Für Hummler von der Privatbank Wegelin sind diese exogenen Probleme leichter zu bewältigen, weil sie objektivierbar seien. «Viel schwieriger ist der Umgang mit der Angst, sich selber nicht zu genügen, nicht demjenigen Bild zu entsprechen, das man für sich selber definiert hat. Denn jeder Unternehmer ist ein Narziss. Er hat Freude an sich selber und muss mit der ständigen Angst leben, beim Blick in den Spiegel enttäuscht zu werden.» Diese Urangst treibt Hummler jeden Tag an: «Es ist grauenhaft, aber auch schön.»
Die Gratwanderung zwischen Spitzenleistungen und Absturz
Dies zeigt: Ängste sind für die Wirtschaft nicht grundsätzlich schlecht. Es liegt zwar keine Schaden-Nutzen-Rechnung vor. Aber allein mit den Kosten, die die Fachhochschule Köln geschätzt hat, ist es bestimmt nicht getan. Ängste sind beispielsweise hilfreich beim Umgang mit Gefahren und können vor Fehlern bewahren: «Wer keine Angst hat, geht zu hohe Risiken ein», sagt SBB-Chef Weibel – allerdings mit Blick aufs Bergsteigen.
Gleichzeitig warnen erfahrene Unternehmer – so auch Hummler – vor Panikmache und Führen durch Angst. Dies könne im Extremfall vielleicht einmal angebracht sein, «aber längerfristig erfolgreich führen kann man nur als Vorbild, und wer Angst verbreitet, kann kein Vorbild sein.» Weibel geht noch weiter: «Wenn einer durch Angst führt, ist er als Chef inakzeptabel.» Er erinnert an die Strompanne 2005. «Einige Medien forderten ein Köpferollen. Da habe ich bewusst gesagt: Wenn einer den Kopf hinhält, dann bin ich es. Ich wollte damit die Angst auf den unteren Stufen wegnehmen.»
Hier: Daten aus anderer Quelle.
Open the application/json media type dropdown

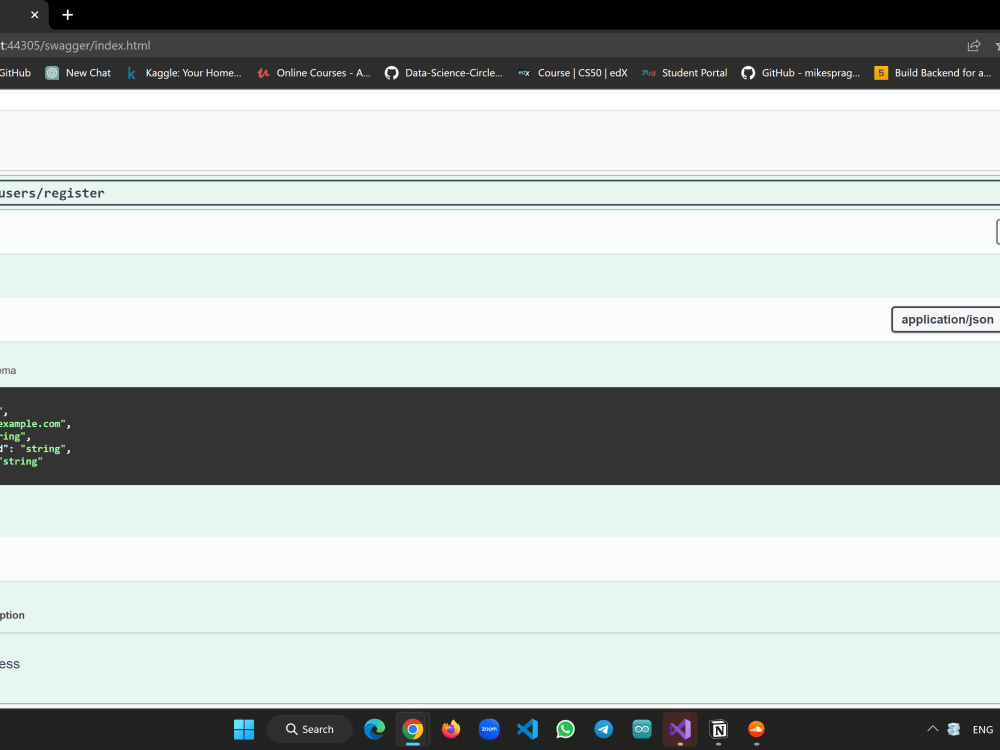click(x=946, y=319)
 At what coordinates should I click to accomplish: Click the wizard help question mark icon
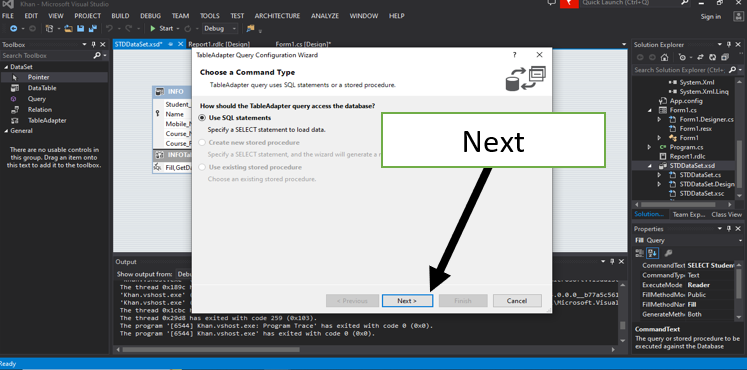point(515,55)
«Kaderleute reden nur ungern über Angst, weil dies als Schwäche gesehen werden könnte. Aber man hat Angst vor all jenem, was man nicht kontrollieren kann.» – Jost Wirz Werbung/Kommunikation
Angst kann im Beruf aber auch zur Triebfeder werden – zum Nutzen des Unternehmens und bis hin zur Selbstaufopferung des Mitarbeiters, wie im Fall des heute 70-jährigen Versicherungsprofis Marino Moretti. Er war bei der Mobiliar in Bern jahrelang die Nummer 2 und verkaufte mehr Versicherungen als jeder andere im Land. Sein Prämienportefeuille erreichte 7 Millionen Franken, und in Spitzenjahren verdiente er bis zu einer halben Million, wie er in seiner Bescheidenheit verschämt einräumt. «Ich war voller Ehrgeiz, süchtig nach Erfolg – ein Workaholic, und das gefiel mir», sagt er heute, zwei Monate nach seiner zwangsweisen Pensionierung. «Die Angst hat mich ein Leben lang begleitet und zu überdurchschnittlichen Leistungen angetrieben. Sie schränkte mich aber auch ein.» So verzichtete er 20 Jahre lang auf Ferien, aus Angst, Verträge könnten platzen oder Kunden abspringen. Aber: «Ich würde es nochmals genauso machen.» Ein echter Profit für das Unternehmen.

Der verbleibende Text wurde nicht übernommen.